By Colleen Flaherty
WeNews correspondent
Friday, September 17, 2010
A woman who was robbed and sexually assaulted in 2004 wound up as a suspect in her assailant's crime. This week she told her story at a congressional hearing into the under-reporting and poor policing of rape and sex-assault charges.
(WOMENSENEWS)--Sarah Reedy was working at a Gulf Station in Cranberry, Pa., in 2004 when a man came into the store and held the 19-year-old at gunpoint. After robbing the register, he held the gun to her temple and forced her to give him oral sex.
She immediately called 911. Detective Frank Evanson didn't believe her story.
Instead, he accused her of stealing the money herself. Police arrested her six months later for theft, despite several rape cases mirroring her own. She was in jail for five days before being released on bail, all while four months pregnant. Her long road came to an end when her attacker, a serial rapist, was caught and confessed to the assault.
Reedy told her story at a Sept. 14 Senate committee hearing on the under-reporting of rape and poor police response to rape accusations.
Several others witnesses testified alongside Reedy concerning the repeated and systemic mishandling of sex crimes across the country. These included Scott Berkowitz, president of Rape, Abuse and Incest National Network in Washington, D.C.; Lawanda Ravoira, director of the National Council on Crime and Delinquency Center for Girls in Jacksonville, Fla.; and Susan B. Carbon, director of the Office of Violence Against Women in Washington, D.C.
At one point in the proceedings Democratic Sen. Al Franken of Minnesota voiced worries, echoed by others, that some police departments bill victims for a rape kit that can be used as criminal evidence and expect them to seek reimbursement.
Carol Tracy, executive director of the Women's Law Project, a rights group in Philadelphia, petitioned for the hearing.
Tracy was made aware of this problem by a Philadelphia Inquirer story about thousands of rapes and other sex crimes that were not investigated by the city police department in 1999.
"Thousands of sexual assault cases--almost one third of all reports from the mid-1980s through 1998--were buried in a non-crime code. The victims were never advised that their complaints had been shelved," Tracy told lawmakers at the hearing.
Philadelphia was not alone. Newspapers across the country contacted Tracy with similar stories about the shelving of rape reports in New York City, Baltimore, New Orleans, St. Louis, Milwaukee and Cleveland.
"Initially I thought the reports of egregious police conduct were isolated incidents. However, viewing the totality of the news accounts, it is clear that we are seeing chronic and systemic patterns," said Tracy.
The Baltimore Sun found the number of rape cases reported had declined by 80 percent since 1992, while the percentage of rape cases classified as "unfounded," or not worthy of investigation, had tripled.

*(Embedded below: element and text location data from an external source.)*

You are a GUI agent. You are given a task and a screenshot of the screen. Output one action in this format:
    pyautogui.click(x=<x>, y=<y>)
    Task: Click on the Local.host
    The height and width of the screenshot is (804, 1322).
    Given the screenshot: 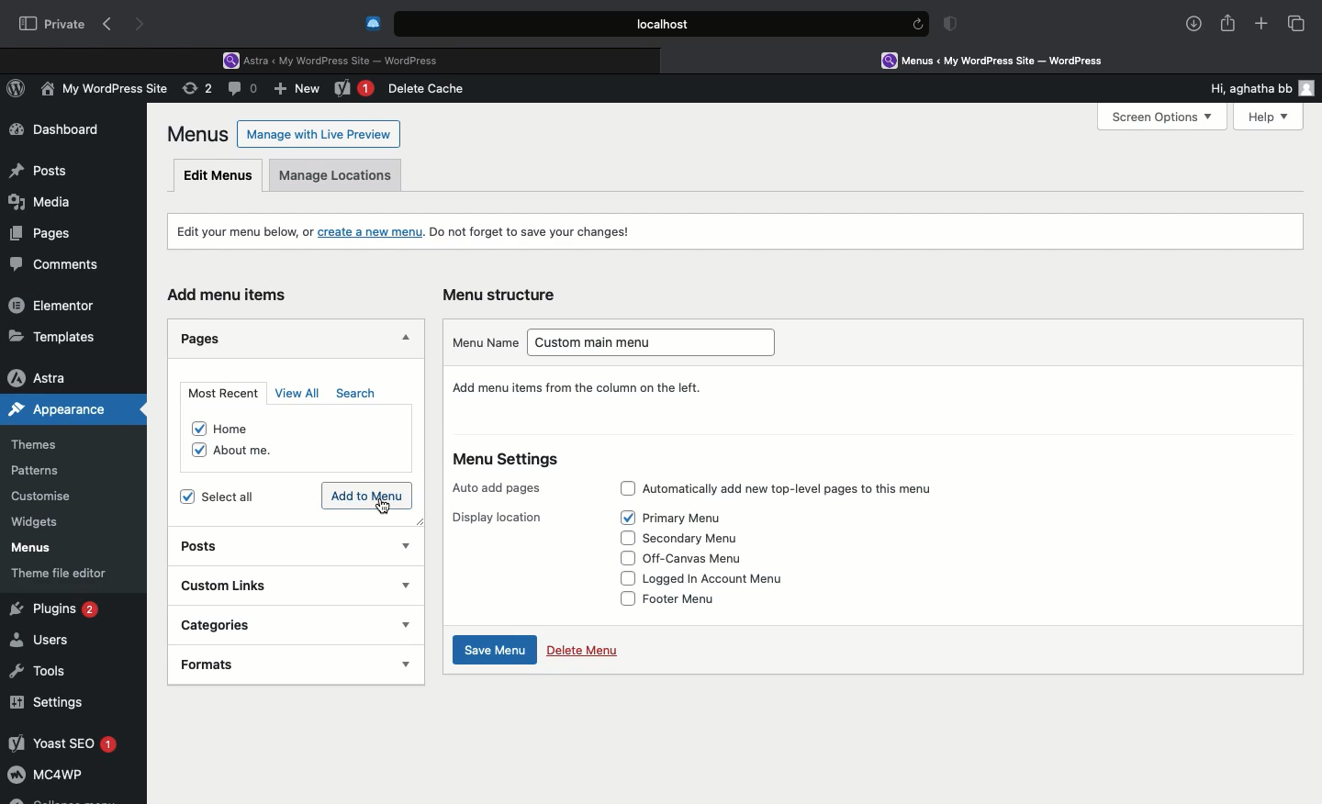 What is the action you would take?
    pyautogui.click(x=663, y=23)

The New York Times reported that the number of rapes in New York City declined more than 35 percent between 2005 and 2009, yet the number of sex crimes classified as misdemeanors rose 6 percent with a dramatic increase in forcible rape complaints classified as "unfounded."
The panel of witnesses testified about several problems with sex crimes, including a general reluctance to discuss the issue, the lack of standard criminal definitions and inaccurate statistics.
Submitted by userfriendly (2 years ago)
It's hard to believe that there aren't any and I should think, many, comments on this topic. In addition to my experience, I know scores of women who were treated this way or knew that they would be treated this way and chose not to further traumatize themselves by reporting the rape to the police. If you don't report it, you aren't taken seriously and if you do report it, your aren't taken seriously...at a time when your trauma most needs to be acknowledged. Wonderful to be a woman in America instead of one of those foreign countries where women are treated so badly, isn't it.
Submitted by Colin Smith (2 years ago)
One week ago tonight I was in downtown Portland Oregon with my little sister and another friend to see a friend's band play. After leaving the show at around 2:30 am we walked around and saw a small woman who was so intoxicated that she couldn't stand on her own surrounded by 4 men. When I went over to offer her help I was verbally attacked by the men, who admitted that they didn't know her, but continued to "flirt" with her. I called the police, and when they finally arrived one of the men was literally carrying her off. Rather than try to talk to the young woman, asking the man who he was, or where they were going. The police did not even exit their vehicle, and simply stated "She has the right to go home with whomever she chooses." I yelled that it didn't really seem like she was "choosing" anything right now, and the police drove away.
I pray that she got home safe, and I know that the Portland police department will not protect me.